Dr. M. Shawn Copeland provides insight into how to stand in solidarity with others in order to fight against social injustice. Lilly Yablon | Photographer

By Ashlyn Beck | Staff Writer

Dr. M. Shawn Copeland, professor at Boston College, spoke about the importance of solidarity in the fight against social injustice Tuesday night, based off of W.E.B. DuBois’ short story, “Jesus Christ in Texas.”

Copeland summarized W.E.B. DuBois’s short story and recalled the lynching of Jesse Washington, saying that solidarity is necessary to fight against social injustice in America.

“Solidarity is basically the recognition and realization of humanity of not one’s colony, but that of The Other and all others,” Copeland said.

According to the Boston College website, Copeland specializes in theological and philosophical anthropology, and particularly studies at the intersection of Christianity and racial justice. Copeland said racial justice involves a sense of solidarity between humans, regardless of gender, race or status.

“As much as solidarity involves an attitude or disposition, it entails the recognition of the humanity of the other as human, along with regard for the other in her and his own particularity,” Copeland said.

According to Copeland, solidarity necessitates an openness of character that costs time and energy.

“Solidarity is action and acting with. Action and the acting at the sight of. Solidarity is a [practice], a way of being in the world for God and for others,” Copeland said.

Solidarity is work for the giver, but it is necessary to unite for a common good, Copeland said. Standing in solidarity means taking on the burdens of others who experience more oppression and exploitation, she said.
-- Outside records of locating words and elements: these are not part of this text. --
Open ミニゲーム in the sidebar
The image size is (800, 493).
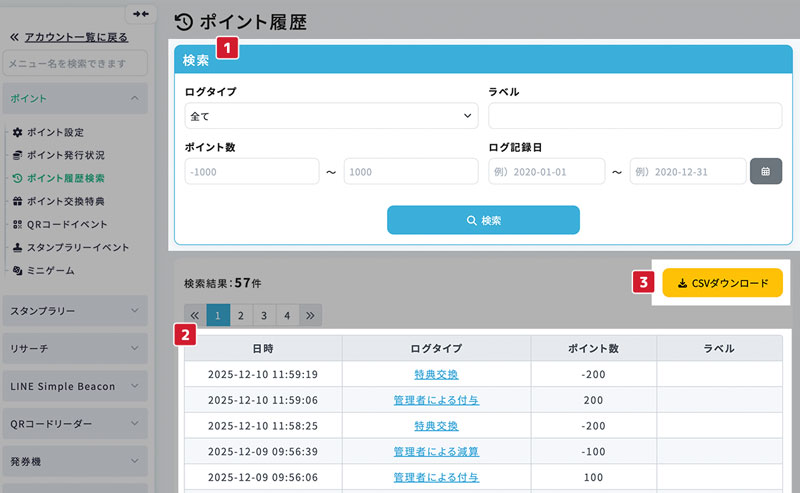point(50,270)
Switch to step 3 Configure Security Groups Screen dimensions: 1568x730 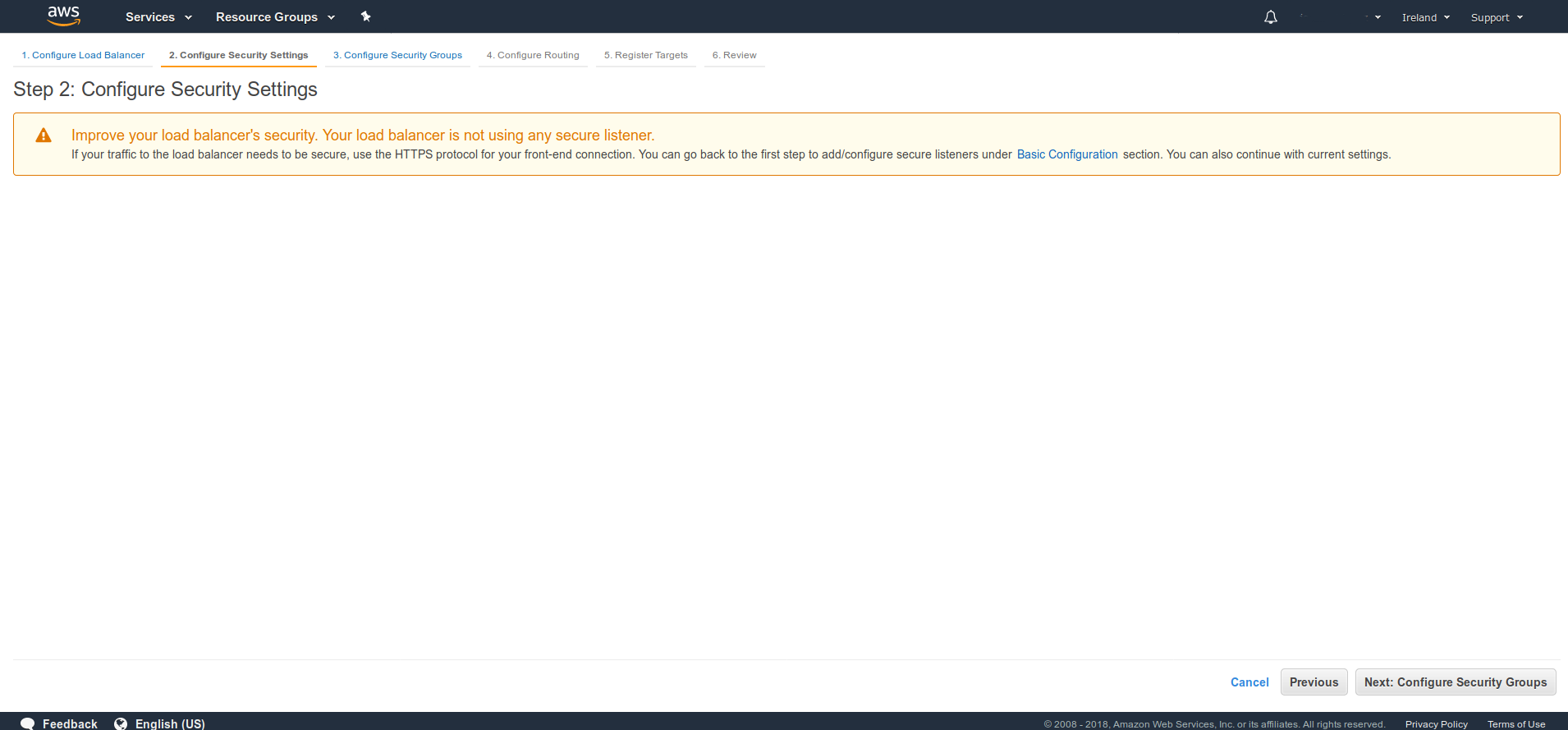tap(397, 55)
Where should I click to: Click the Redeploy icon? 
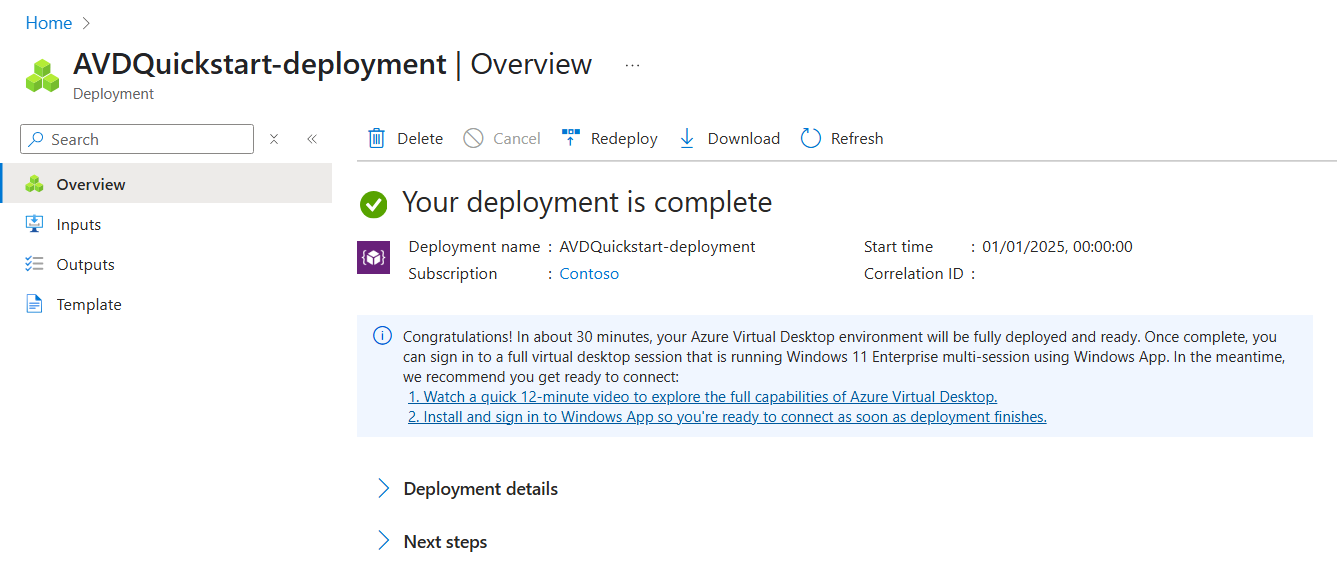point(570,137)
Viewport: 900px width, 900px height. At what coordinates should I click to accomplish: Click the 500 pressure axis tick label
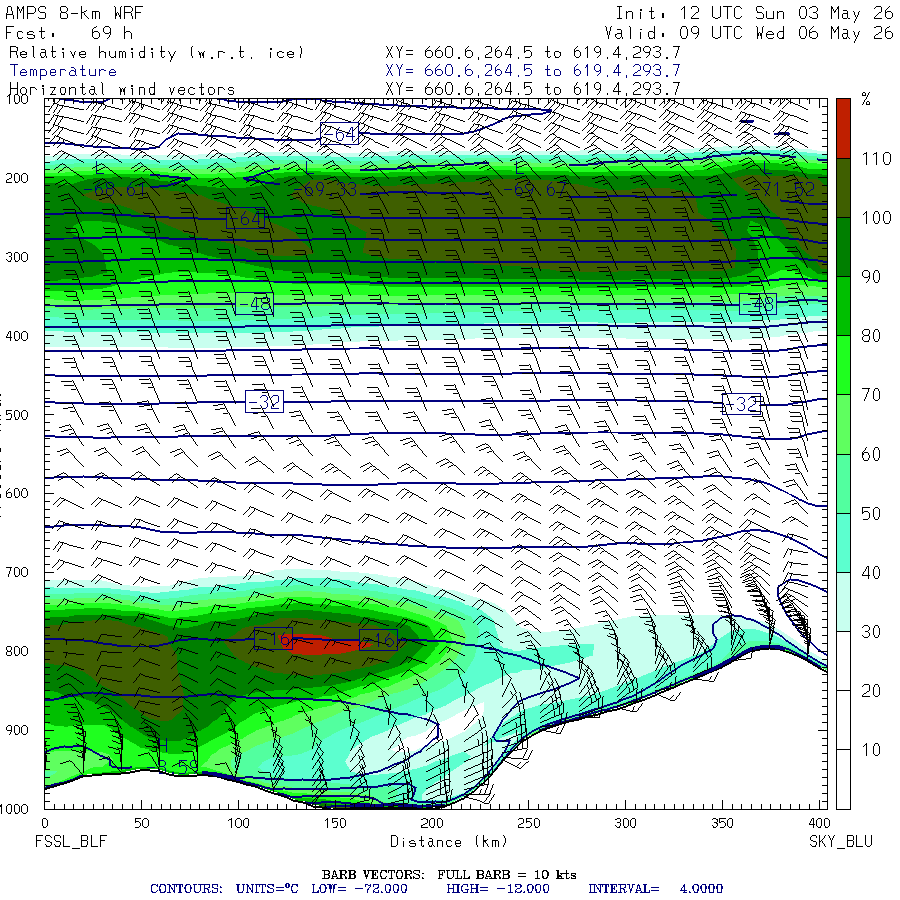click(17, 415)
“Solidarity can never be severed from the self-giving love. Only those who follow the example of a lynched one and struggle on the side of those who are exploited, despised and poor will discover him at their side,” Copeland said.

According to Copeland, humanity is not many people struggling individually, but instead one being struggling toward unity in solidarity and agreement with one another.
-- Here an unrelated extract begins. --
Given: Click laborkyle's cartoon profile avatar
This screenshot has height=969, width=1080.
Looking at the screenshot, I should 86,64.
“There’s just one race, the human race. And that race is multiple, diverse, varied and concrete, yet one,” Copeland said.
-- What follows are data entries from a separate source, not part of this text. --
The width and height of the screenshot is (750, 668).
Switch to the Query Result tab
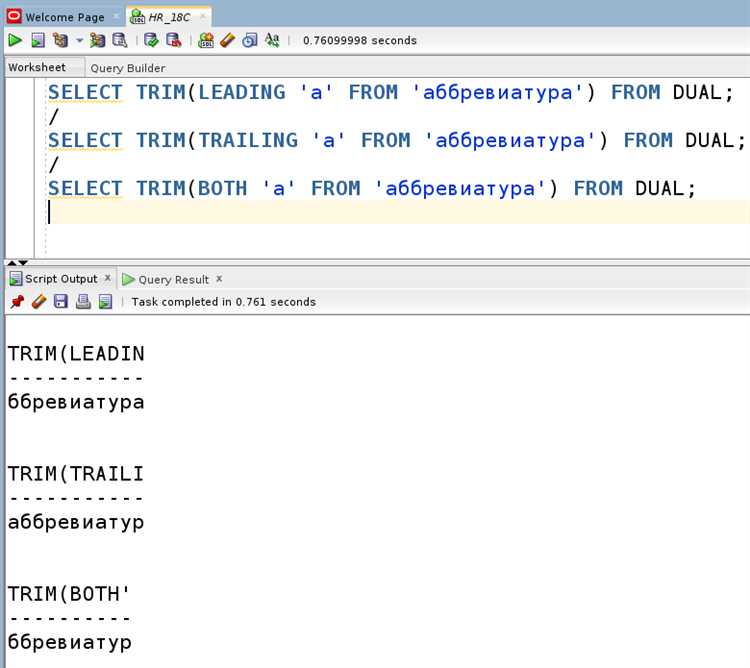(173, 279)
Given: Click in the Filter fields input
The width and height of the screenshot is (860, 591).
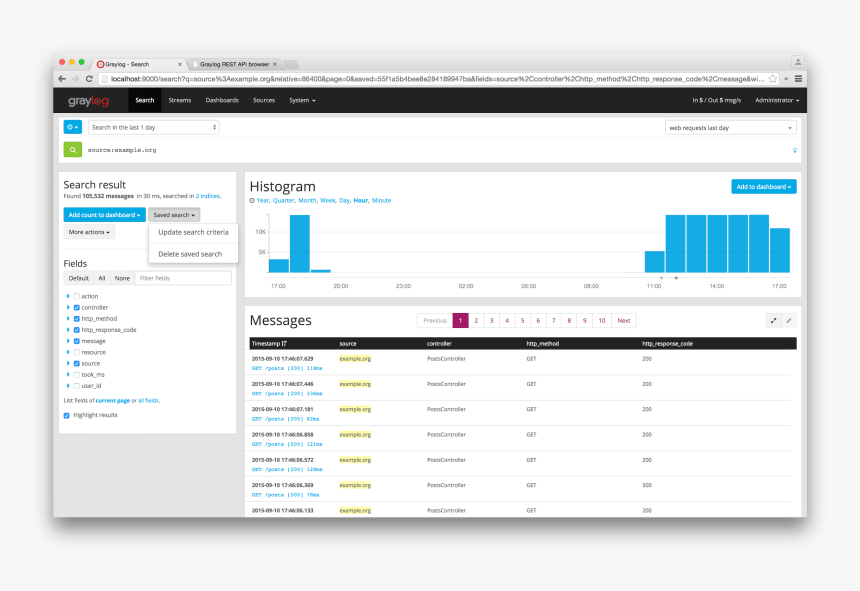Looking at the screenshot, I should click(183, 278).

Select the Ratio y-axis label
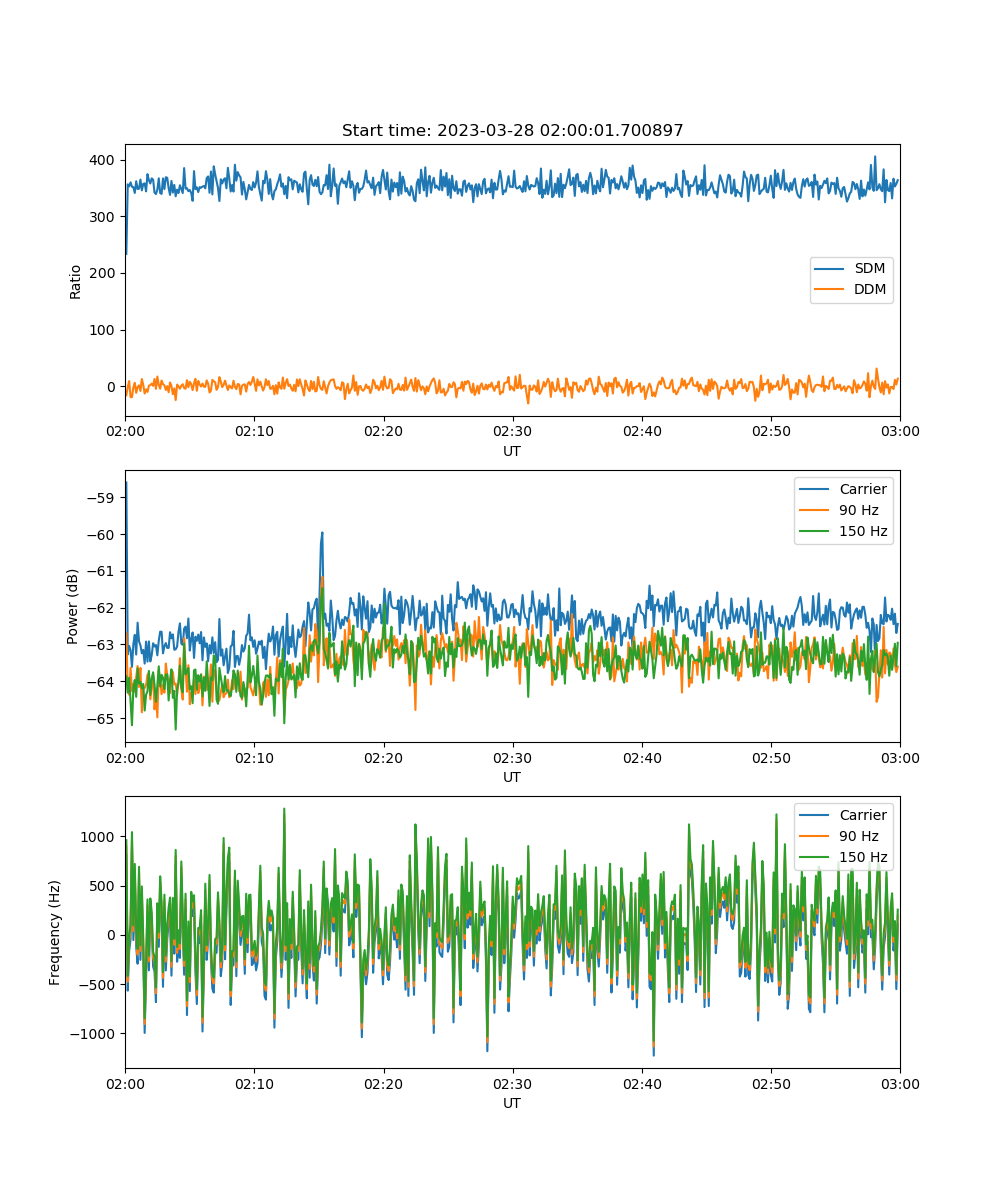click(76, 281)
Oppression of marginalized groups is an “assault” on the unity of humanity, and all must stand against it together to make a difference, according to Copeland.

“Human beings are intrinsically, metaphysically, ineluctably connected. Human beings are one. Humanity is just one intelligible reality — multiple, diverse, varied, concrete and one,” Copeland said.

Copeland said people are required to take responsibility for their mistakes in the past and present in order to stand in solidarity with those being marginalized.

“This shouldering of responsibility obliges us in the here and now to stand between those who are poor, despised and exploited and between them and the societal powers of oppression, to do all that we can to end their marginalization, exploitation, abuse and murder,” Copeland said.

According to Copeland, historic lynching is comparable to modern-day racial oppression and the crucifixion of Jesus, and one has to understand the weight of lynchings to understand their relation to the crucifixion and the magnitude of racial oppression today.

“The crucifixion of Jesus of Nazareth was a first-century lynching. And the neo-lynching of unarmed Black youth, women and men in the United States is a modern-day crucifixion,” Copeland said.

Louisville, Ky., sophomore Eliza Denley said she enjoyed hearing Copeland’s perspective on the idea of Jesus as representing all of the marginalized in his death.

“It was a perspective on American history and Christianity I’d never heard of before, and [Copeland] put a lot of things together that I had never put together on my own,” Denley said.

Solidarity is the best tool to fight against social injustice, according to Copeland. Not only racial injustice, but gender inequality, homophobia and transphobia too.

“It’s… the joy of solidarity affirms life even in the face of sin and death,” Copeland said.